Why restoring signal handlers is important

October 5, 2014
[issue] [programming] [shell] [c] [gnu/linux] [vim]

I experienced strange failures of some commands in gvim (e.g. errors on closing window of :Gblame) for quite a while, but couldn't figure out why the hell their occur. Overall it probably took more than 20 hours to identify the issue and solve it not causing any other issues to arise. At the end of the day it took single line to solve the issue...

A lot of time was spent to identify when it happens, the answer is: when gvim is started by window manager (euclid-wm here). If there was some intermediate process (e.g. terminal, script, anything), the issue didn't occur. Simple way to test for the issue:

:!echo text

text

Command terminated

It looks like, echo is failing, but it works, so it must be shell, but it works too... What really is broken is communication of child's exit code to its parent process.

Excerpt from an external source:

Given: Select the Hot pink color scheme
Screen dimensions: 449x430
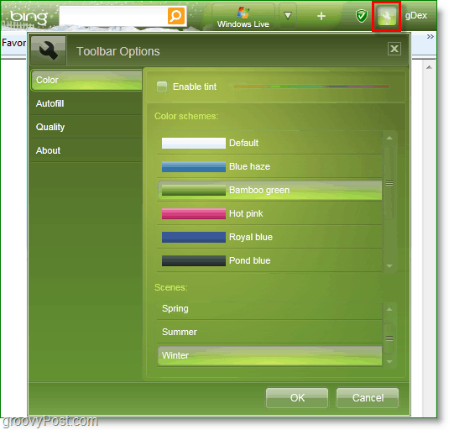Looking at the screenshot, I should point(269,213).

This line in euclid-wm's sources caused the issue:

//this is to avoid leaving zombies
signal(SIGCHLD, SIG_IGN);

And indeed, commenting this line out causes euclid-wm to leave a bunch of processes in zombie state, but it fixes the error of gvim! Need a way to both solve the issue and do not leave zombies hanging around.

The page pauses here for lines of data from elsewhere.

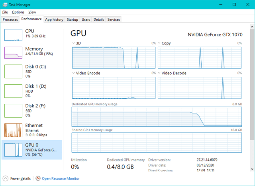Open the Video Decode engine dropdown
This screenshot has height=186, width=255.
(x=159, y=73)
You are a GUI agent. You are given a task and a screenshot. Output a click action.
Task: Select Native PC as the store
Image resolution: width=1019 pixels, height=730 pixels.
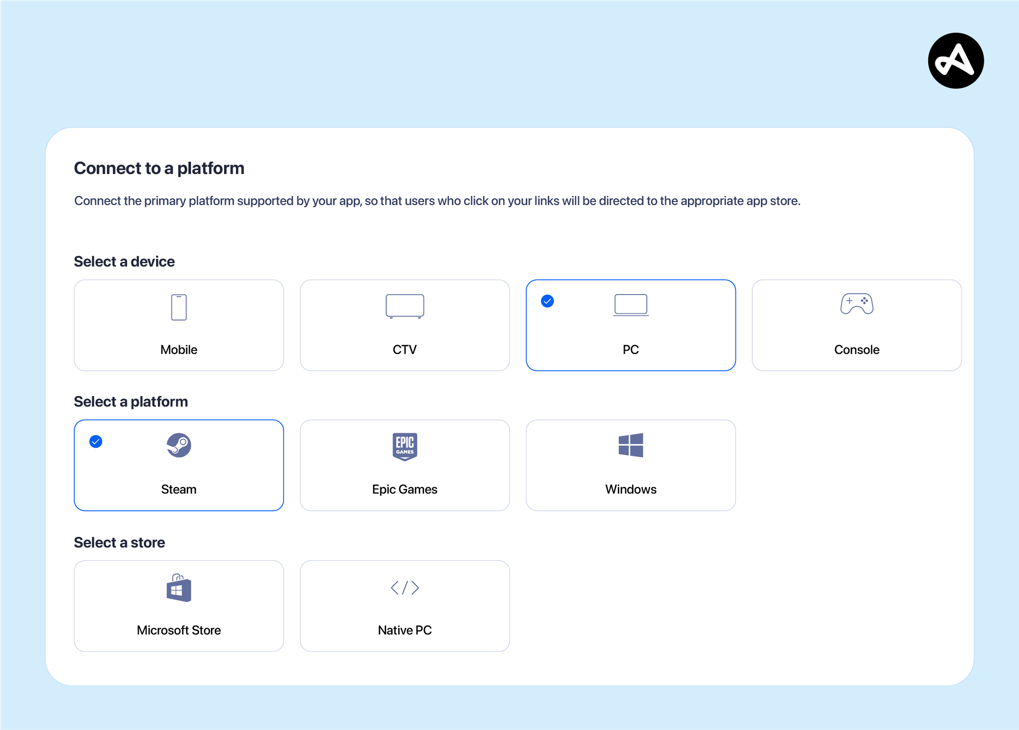coord(404,606)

Replacing signal(...) with proper handler for SIGCHLD didn't help. Loop calling waitpid() did nothing useful. Commenting out setsid() in spawn() function changed nothing (thought that something is wrong with associated controlling terminals). Forking one more time on spawn() had no effect. Not execing on spawn, closing standard file descriptors, explicit waiting for each child process, nothing helped. Searches on the Web, in books on GNU/Linux programming...

Literally nothing answered what could it be and how one can fix it, I still don't understand why it had so strange effect, but now the reason is at least clear enough: child processes inherit signal mask of their parent and shell feels bad when SIGCHLD is ignored.

The solution is to call

signal(SIGCHLD, SIG_DFL);

to restore default behaviour in each child process after forking, i.e.:

if (fork() == 0) { /* ... */
    signal(SIGCHLD, SIG_DFL);
    /* ... */
    exec(/* ... */);
}

The solution is trivial, but it surely isn't the most obvious one.